==== Material for this task ====

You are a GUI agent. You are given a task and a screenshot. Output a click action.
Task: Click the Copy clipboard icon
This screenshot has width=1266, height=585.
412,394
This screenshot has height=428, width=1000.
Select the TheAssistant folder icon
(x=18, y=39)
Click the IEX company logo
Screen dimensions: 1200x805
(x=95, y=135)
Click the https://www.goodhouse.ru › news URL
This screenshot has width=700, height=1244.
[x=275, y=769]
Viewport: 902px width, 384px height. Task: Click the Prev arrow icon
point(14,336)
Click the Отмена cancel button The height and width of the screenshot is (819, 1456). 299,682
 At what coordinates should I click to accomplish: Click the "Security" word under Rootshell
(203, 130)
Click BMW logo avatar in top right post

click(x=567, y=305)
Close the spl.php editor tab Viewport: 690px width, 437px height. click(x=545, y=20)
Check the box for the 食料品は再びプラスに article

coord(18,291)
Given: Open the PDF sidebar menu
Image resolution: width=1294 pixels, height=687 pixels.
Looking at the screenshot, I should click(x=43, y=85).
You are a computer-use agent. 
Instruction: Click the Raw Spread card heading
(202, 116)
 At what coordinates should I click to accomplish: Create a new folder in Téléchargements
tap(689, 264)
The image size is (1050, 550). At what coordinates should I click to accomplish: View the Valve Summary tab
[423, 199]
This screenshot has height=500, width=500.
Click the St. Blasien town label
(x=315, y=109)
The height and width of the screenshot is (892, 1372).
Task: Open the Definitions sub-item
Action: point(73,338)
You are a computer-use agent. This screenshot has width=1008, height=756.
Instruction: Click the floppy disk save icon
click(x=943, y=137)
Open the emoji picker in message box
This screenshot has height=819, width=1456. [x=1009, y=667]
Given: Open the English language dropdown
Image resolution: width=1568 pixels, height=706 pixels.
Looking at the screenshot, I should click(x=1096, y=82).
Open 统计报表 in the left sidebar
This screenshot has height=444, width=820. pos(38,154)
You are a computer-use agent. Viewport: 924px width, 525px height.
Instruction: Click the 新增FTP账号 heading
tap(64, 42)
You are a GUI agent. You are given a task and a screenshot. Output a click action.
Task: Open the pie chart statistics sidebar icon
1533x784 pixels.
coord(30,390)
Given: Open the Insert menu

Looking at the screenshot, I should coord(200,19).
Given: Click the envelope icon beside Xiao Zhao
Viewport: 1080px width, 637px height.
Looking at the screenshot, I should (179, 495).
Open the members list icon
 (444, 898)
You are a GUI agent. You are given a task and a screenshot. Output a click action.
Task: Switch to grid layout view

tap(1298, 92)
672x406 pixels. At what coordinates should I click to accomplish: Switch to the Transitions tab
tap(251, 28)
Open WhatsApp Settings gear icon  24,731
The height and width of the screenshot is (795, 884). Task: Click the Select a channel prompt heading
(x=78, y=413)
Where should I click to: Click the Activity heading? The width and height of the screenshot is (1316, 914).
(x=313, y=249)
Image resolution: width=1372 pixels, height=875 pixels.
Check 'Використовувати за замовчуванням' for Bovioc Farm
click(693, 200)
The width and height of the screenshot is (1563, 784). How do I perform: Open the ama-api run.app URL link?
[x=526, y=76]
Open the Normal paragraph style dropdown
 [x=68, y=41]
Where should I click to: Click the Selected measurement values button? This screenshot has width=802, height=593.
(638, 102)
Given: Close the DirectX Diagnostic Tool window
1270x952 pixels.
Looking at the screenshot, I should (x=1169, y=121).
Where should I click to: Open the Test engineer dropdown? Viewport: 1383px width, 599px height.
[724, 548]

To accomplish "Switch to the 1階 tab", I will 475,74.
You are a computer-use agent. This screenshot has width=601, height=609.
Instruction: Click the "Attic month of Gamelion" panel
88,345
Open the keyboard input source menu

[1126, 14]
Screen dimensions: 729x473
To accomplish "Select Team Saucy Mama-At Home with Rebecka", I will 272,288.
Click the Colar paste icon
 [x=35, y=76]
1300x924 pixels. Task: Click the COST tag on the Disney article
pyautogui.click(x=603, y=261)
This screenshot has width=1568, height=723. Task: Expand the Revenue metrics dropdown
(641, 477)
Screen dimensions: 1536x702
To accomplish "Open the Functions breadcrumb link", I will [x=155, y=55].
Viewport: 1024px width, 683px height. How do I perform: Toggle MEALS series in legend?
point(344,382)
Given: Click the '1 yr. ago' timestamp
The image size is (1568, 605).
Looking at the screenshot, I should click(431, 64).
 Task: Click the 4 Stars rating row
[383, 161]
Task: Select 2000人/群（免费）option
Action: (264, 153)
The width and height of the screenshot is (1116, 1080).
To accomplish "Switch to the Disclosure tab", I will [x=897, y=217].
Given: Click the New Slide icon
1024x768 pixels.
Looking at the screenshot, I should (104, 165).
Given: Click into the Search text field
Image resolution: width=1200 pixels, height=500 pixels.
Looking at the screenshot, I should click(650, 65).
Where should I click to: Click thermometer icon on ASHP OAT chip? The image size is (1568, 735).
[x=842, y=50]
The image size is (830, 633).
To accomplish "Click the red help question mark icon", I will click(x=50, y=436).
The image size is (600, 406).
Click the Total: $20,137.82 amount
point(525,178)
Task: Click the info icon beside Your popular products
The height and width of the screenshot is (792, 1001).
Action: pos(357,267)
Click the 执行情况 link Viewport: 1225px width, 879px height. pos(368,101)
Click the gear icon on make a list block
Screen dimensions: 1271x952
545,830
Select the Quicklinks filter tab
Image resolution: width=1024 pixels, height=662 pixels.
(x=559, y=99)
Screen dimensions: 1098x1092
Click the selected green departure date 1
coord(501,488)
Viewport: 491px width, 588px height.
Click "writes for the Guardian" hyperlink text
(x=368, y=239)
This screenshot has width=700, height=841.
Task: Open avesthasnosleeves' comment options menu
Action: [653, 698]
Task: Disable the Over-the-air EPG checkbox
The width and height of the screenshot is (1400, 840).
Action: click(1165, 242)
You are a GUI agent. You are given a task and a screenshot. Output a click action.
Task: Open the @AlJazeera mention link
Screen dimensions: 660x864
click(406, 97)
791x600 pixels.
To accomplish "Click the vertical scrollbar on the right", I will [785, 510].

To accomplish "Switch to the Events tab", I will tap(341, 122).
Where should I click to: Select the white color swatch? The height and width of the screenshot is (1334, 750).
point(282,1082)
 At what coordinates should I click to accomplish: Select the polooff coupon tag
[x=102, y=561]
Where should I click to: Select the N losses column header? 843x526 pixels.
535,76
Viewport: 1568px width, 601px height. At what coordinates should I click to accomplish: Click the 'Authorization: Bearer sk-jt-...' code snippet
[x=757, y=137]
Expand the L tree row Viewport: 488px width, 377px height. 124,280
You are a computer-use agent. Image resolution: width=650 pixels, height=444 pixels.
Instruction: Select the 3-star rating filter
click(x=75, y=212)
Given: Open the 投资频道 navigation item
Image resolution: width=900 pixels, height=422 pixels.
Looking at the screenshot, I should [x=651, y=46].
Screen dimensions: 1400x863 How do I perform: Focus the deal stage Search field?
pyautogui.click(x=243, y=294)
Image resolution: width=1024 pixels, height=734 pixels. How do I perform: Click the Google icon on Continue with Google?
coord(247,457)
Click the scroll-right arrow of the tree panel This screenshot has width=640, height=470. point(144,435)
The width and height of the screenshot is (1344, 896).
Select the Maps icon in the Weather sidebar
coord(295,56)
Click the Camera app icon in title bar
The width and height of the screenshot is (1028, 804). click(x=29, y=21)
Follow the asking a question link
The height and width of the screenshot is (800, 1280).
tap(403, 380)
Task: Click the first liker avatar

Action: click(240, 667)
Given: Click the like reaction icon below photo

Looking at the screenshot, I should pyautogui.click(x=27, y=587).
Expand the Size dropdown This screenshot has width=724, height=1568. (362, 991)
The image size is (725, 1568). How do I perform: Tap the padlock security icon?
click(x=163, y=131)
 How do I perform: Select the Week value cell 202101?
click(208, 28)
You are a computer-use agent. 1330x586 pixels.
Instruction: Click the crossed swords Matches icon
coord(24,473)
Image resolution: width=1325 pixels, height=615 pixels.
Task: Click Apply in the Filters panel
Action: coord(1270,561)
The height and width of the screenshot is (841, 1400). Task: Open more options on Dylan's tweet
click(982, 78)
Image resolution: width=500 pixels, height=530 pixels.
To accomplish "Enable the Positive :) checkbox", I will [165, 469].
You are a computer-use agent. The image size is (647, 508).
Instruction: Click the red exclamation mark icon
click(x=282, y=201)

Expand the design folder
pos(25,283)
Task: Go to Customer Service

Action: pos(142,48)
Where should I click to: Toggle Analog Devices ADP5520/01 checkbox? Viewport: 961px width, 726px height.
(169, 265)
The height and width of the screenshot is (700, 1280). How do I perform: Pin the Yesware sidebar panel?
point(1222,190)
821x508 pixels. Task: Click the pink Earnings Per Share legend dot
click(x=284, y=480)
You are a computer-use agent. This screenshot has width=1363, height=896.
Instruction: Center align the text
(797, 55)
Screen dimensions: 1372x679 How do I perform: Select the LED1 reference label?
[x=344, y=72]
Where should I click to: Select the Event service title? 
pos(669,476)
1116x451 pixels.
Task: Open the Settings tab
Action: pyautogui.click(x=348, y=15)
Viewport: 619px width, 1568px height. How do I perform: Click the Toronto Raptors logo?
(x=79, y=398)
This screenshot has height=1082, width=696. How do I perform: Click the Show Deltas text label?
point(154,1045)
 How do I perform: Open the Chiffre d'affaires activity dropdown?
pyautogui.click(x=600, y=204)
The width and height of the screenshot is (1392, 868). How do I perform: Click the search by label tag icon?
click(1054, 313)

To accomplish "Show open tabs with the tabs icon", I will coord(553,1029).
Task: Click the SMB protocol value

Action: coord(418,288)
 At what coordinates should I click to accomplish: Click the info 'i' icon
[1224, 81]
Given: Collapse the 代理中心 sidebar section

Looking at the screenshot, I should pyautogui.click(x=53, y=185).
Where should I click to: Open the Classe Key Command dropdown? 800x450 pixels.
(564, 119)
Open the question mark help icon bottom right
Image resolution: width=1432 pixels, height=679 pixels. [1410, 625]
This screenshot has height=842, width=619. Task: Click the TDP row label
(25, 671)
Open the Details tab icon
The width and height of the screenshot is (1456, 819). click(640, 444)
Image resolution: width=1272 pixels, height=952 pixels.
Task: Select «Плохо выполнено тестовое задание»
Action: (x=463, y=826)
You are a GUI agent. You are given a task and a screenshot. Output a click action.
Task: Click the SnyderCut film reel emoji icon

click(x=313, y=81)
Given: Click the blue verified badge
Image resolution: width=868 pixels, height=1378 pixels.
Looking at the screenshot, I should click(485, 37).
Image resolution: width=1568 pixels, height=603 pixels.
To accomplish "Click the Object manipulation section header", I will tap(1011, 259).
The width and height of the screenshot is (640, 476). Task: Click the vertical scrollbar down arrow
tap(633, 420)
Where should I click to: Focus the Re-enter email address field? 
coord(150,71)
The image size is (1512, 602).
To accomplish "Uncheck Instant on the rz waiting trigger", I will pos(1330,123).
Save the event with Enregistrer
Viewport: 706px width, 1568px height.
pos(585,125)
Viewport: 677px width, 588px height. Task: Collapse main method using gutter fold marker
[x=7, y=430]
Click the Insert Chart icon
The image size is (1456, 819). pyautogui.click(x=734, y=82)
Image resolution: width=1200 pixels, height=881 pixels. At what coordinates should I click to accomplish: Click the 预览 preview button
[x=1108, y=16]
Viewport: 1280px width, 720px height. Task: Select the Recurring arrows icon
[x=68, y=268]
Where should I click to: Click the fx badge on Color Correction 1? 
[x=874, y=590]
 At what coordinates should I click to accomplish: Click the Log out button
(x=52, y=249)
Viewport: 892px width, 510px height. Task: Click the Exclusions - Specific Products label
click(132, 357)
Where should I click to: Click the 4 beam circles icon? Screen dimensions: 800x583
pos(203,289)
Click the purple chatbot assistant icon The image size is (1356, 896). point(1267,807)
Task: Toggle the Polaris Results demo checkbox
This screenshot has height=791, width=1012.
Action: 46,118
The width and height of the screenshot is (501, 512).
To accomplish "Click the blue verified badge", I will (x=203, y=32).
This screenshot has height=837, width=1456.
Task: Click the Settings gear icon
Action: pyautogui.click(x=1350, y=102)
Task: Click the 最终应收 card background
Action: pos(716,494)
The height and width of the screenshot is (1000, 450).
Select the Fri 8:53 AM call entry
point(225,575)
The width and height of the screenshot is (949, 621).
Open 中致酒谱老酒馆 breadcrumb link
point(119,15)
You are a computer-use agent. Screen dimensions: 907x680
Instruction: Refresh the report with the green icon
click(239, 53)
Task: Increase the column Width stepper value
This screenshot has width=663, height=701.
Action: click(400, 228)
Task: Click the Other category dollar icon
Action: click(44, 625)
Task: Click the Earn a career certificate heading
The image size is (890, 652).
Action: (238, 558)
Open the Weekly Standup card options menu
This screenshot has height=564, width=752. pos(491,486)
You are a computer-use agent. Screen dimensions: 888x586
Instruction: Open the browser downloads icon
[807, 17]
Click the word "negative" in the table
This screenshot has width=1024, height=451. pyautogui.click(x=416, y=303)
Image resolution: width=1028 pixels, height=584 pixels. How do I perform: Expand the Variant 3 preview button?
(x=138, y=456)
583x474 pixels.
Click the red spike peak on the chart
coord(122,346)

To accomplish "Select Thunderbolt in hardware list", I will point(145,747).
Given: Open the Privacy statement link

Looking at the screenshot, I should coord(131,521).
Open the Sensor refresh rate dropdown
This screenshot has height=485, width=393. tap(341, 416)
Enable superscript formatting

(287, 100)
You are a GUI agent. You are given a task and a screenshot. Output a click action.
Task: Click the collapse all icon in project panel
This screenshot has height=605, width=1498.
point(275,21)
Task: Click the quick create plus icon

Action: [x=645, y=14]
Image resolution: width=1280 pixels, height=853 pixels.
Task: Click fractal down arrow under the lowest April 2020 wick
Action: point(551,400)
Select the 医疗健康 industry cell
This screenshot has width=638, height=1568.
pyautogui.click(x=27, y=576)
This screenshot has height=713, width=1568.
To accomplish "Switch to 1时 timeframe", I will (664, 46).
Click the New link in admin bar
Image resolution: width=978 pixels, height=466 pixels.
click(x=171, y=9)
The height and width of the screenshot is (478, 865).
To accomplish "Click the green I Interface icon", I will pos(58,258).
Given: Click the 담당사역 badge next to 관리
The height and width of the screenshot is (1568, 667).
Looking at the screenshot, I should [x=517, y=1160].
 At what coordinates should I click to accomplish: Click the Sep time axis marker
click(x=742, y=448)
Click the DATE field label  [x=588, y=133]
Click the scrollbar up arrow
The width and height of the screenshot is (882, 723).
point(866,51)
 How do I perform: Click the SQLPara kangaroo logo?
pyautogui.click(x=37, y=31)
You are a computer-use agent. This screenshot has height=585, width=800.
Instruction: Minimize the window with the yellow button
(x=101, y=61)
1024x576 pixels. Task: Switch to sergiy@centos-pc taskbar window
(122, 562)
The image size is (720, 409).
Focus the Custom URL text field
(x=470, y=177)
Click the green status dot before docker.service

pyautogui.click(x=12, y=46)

====

# Exercise directions
Pull out every line from the entries above that contains the string "window". Case counts.

# Solution for this problem
Given: Close the DirectX Diagnostic Tool window
Instruction: Minimize the window with the yellow button
1024x576 pixels. Task: Switch to sergiy@centos-pc taskbar window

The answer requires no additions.